**** Recorded information ****

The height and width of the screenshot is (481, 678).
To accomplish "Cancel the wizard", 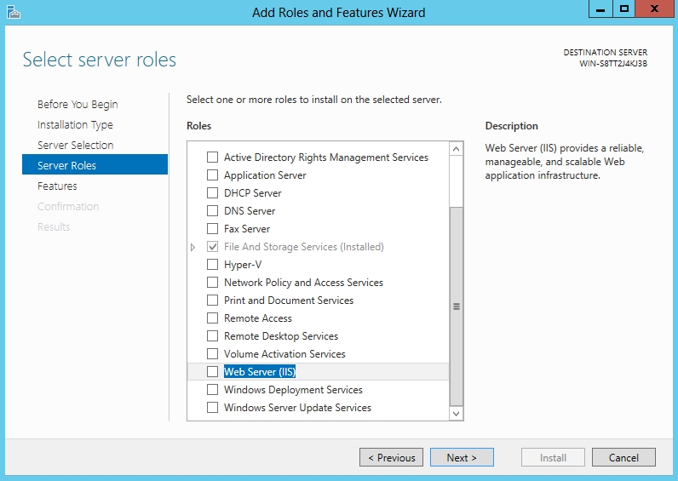I will coord(623,458).
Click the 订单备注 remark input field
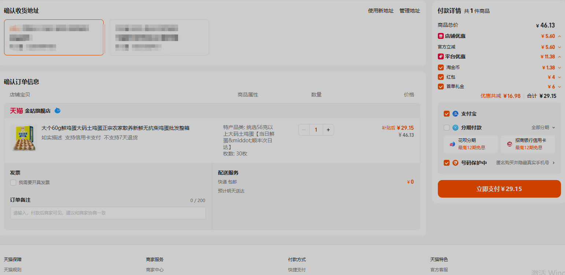Viewport: 565px width, 275px height. pos(108,213)
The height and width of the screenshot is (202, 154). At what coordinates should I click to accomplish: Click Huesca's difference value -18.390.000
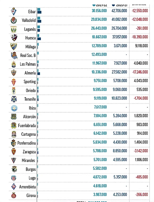(x=140, y=37)
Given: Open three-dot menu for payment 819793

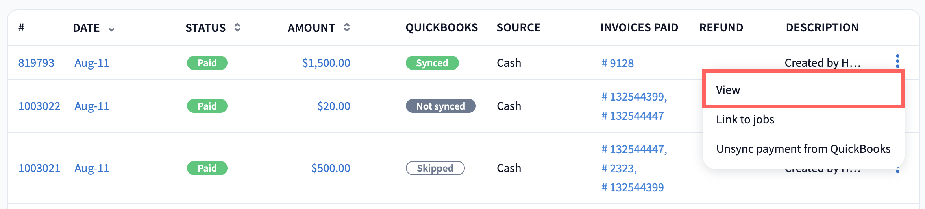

****

What the task requires
The answer should consist only of the lines from the line with "Click the 订单备注 remark input field" through the last line of the data, repeated exactly; pictures stay out.

Task output
Click the 订单备注 remark input field
Viewport: 565px width, 275px height. pos(108,213)
The height and width of the screenshot is (202, 154). At what coordinates should I click to accomplish: Click Huesca's difference value -18.390.000
(x=140, y=37)
Given: Open three-dot menu for payment 819793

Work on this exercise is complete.